* WHAT YOU HAVE TO DO:
Without leaving anything out, print every line of the data.

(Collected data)

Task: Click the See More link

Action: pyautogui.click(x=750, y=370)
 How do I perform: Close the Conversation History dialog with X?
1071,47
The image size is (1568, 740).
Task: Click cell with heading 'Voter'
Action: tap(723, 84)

* ANSWER TO THE EXERCISE:
Task: Click the See More link

Action: pyautogui.click(x=750, y=370)
 How do I perform: Close the Conversation History dialog with X?
1071,47
The image size is (1568, 740).
Task: Click cell with heading 'Voter'
Action: tap(723, 84)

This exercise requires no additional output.